** WORK TASK **
Word for word, retype the lines from the one containing "Viewport: 1333px width, 519px" to the one containing "Click the group" below, keeping both end lines and dropping the pictures.

** DATA SECTION **
=====

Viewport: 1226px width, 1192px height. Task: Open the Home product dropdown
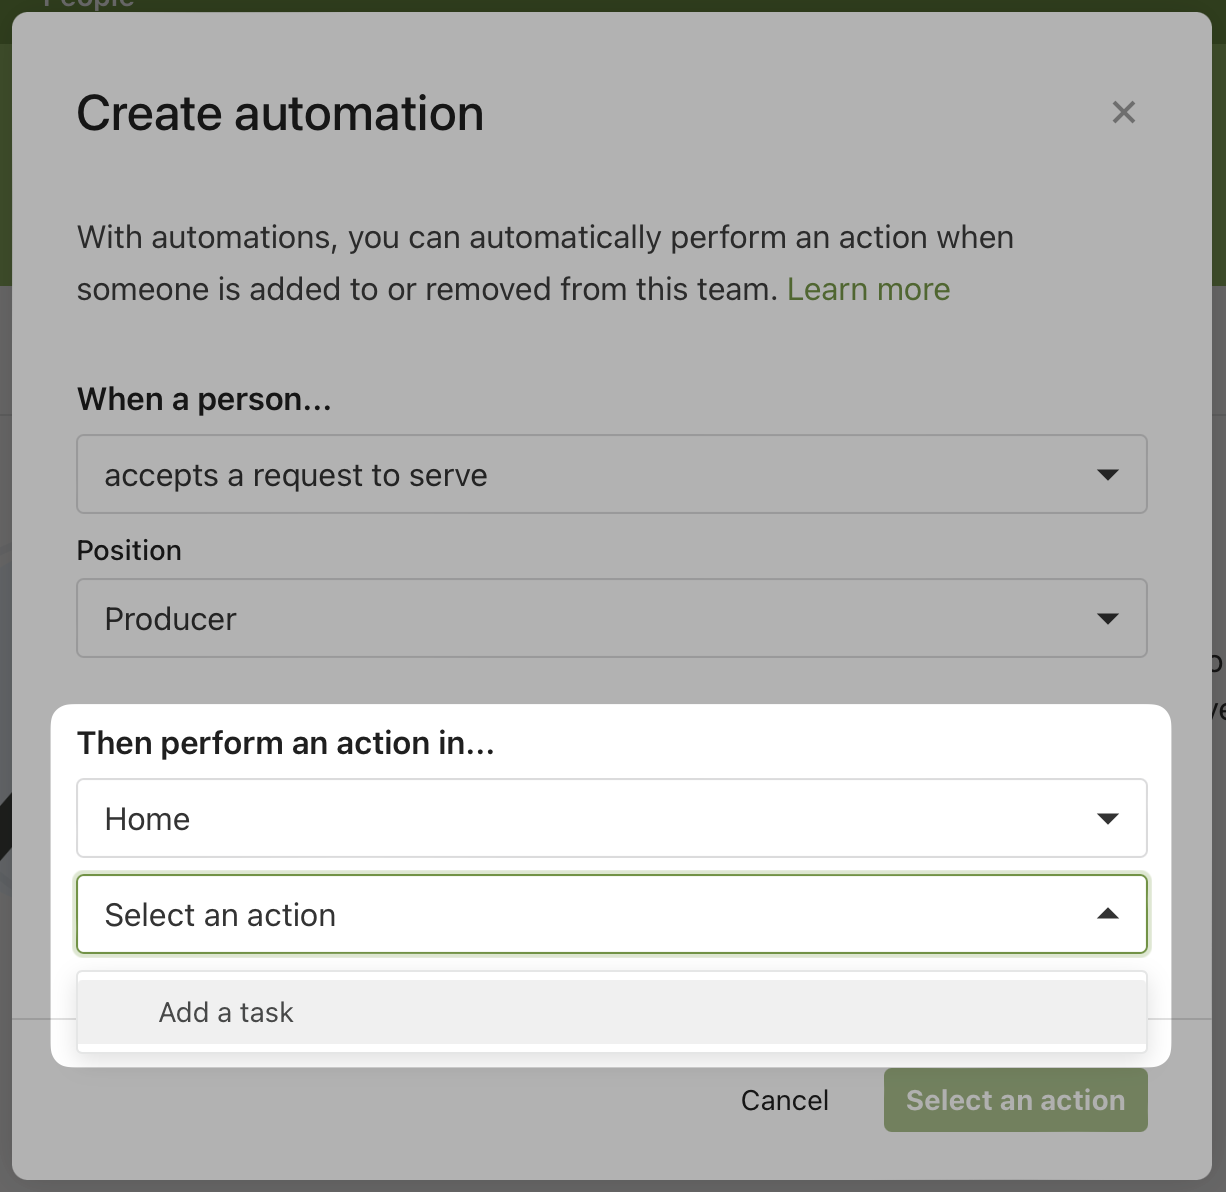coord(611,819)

=====

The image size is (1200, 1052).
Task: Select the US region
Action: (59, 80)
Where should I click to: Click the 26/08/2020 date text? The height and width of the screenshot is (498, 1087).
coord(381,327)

=====

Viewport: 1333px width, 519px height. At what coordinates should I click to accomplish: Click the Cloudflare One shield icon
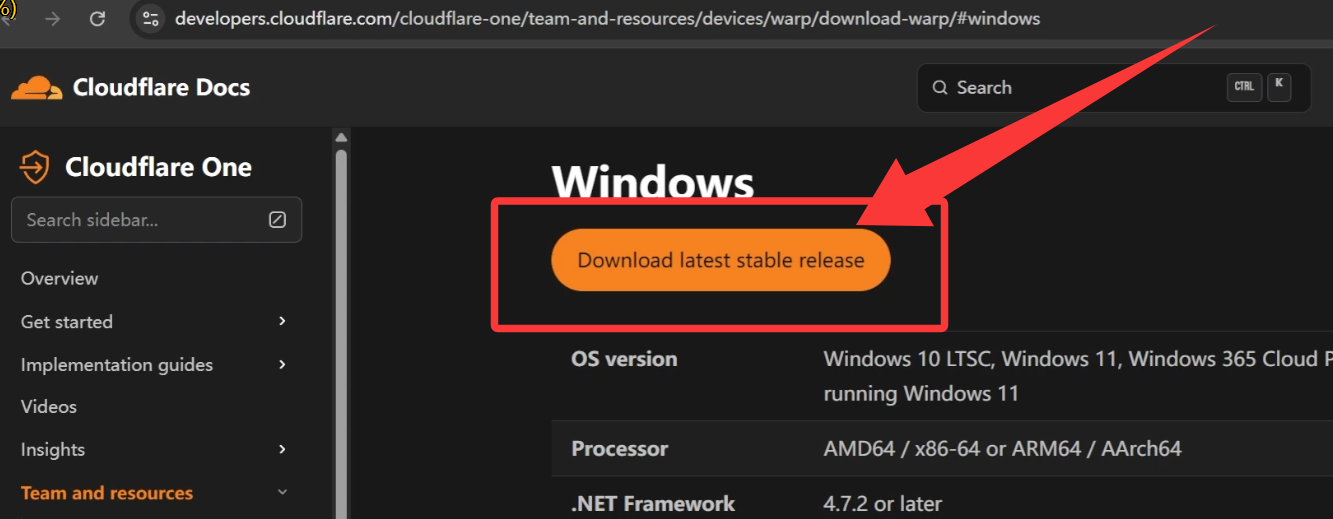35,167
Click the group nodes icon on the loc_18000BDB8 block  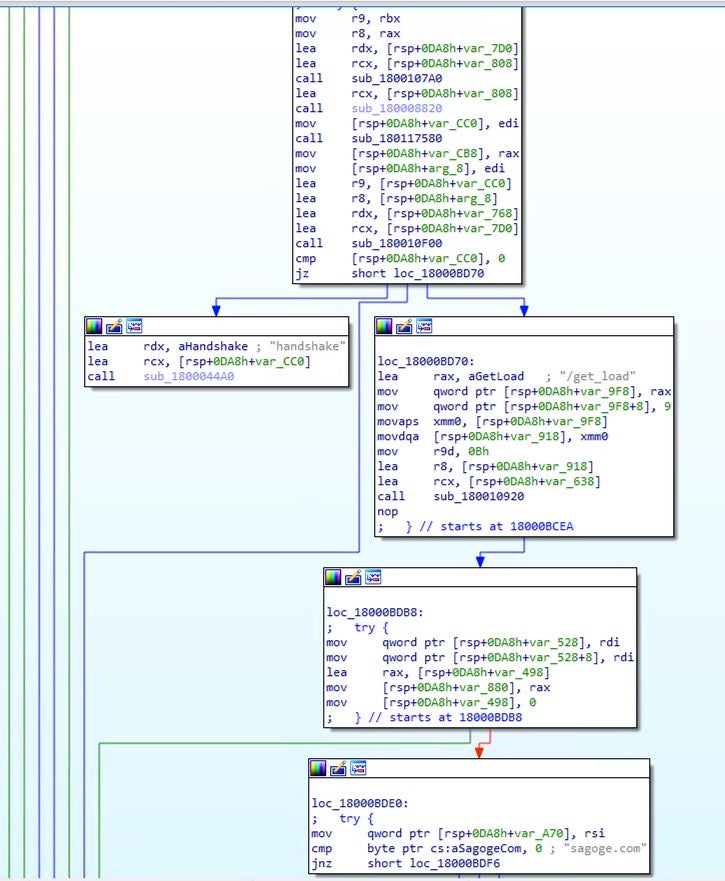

=====

** PROBLEM SOLUTION **
Viewport: 1333px width, 519px height. At what coordinates should I click to accomplish: Click the Cloudflare One shield icon
35,167
Click the group nodes icon on the loc_18000BDB8 block  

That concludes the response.